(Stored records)

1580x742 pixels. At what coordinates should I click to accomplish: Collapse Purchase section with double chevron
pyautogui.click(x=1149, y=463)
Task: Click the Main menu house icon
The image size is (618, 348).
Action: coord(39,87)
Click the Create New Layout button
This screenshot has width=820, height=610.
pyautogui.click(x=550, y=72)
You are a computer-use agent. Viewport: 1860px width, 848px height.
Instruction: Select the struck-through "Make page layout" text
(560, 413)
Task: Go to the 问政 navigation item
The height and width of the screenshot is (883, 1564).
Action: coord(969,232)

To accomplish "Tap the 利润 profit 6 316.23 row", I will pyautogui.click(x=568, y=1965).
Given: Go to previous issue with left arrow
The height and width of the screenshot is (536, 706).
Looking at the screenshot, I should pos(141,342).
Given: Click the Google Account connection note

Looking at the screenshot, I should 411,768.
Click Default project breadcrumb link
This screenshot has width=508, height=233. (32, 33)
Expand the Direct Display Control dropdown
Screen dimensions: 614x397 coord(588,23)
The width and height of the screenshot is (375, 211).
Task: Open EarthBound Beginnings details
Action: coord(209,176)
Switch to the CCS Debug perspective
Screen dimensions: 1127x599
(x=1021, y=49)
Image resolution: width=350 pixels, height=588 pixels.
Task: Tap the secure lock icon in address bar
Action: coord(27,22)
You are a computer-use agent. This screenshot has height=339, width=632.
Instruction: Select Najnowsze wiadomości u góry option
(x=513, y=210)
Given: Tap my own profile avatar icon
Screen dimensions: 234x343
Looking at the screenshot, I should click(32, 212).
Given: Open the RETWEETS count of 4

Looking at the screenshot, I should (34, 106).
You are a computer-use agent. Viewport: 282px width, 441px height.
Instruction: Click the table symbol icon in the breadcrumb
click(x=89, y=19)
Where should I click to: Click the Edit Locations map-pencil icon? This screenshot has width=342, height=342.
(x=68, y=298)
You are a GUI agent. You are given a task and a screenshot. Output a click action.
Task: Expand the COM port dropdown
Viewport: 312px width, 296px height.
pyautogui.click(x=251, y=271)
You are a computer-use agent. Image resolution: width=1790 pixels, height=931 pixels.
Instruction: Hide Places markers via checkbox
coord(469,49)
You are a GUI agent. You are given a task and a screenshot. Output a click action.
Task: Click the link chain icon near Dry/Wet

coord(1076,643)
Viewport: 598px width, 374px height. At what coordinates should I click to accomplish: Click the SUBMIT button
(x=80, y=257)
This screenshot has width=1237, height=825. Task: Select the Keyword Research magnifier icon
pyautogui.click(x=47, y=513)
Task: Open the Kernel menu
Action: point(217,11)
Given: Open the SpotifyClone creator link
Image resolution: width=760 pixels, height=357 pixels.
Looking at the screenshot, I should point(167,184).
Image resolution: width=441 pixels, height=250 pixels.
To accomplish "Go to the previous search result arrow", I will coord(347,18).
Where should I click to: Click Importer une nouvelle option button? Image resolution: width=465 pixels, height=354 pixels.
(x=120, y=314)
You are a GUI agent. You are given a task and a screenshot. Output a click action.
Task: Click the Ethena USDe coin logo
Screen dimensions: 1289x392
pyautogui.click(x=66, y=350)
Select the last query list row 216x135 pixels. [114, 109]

# Work task:
From the opening line of the data above through the line holding "You are a computer-use agent. This", give every line again exactly as it stands.

# Written response:
1580x742 pixels. At what coordinates should I click to accomplish: Collapse Purchase section with double chevron
pyautogui.click(x=1149, y=463)
Task: Click the Main menu house icon
The image size is (618, 348).
Action: coord(39,87)
Click the Create New Layout button
This screenshot has width=820, height=610.
pyautogui.click(x=550, y=72)
You are a computer-use agent. Viewport: 1860px width, 848px height.
Instruction: Select the struck-through "Make page layout" text
(560, 413)
Task: Go to the 问政 navigation item
The height and width of the screenshot is (883, 1564).
Action: coord(969,232)

To accomplish "Tap the 利润 profit 6 316.23 row", I will pyautogui.click(x=568, y=1965).
Given: Go to previous issue with left arrow
The height and width of the screenshot is (536, 706).
Looking at the screenshot, I should pos(141,342).
Given: Click the Google Account connection note

Looking at the screenshot, I should 411,768.
Click Default project breadcrumb link
This screenshot has width=508, height=233. (32, 33)
Expand the Direct Display Control dropdown
Screen dimensions: 614x397 coord(588,23)
The width and height of the screenshot is (375, 211).
Task: Open EarthBound Beginnings details
Action: coord(209,176)
Switch to the CCS Debug perspective
Screen dimensions: 1127x599
(x=1021, y=49)
Image resolution: width=350 pixels, height=588 pixels.
Task: Tap the secure lock icon in address bar
Action: coord(27,22)
You are a computer-use agent. This screenshot has height=339, width=632.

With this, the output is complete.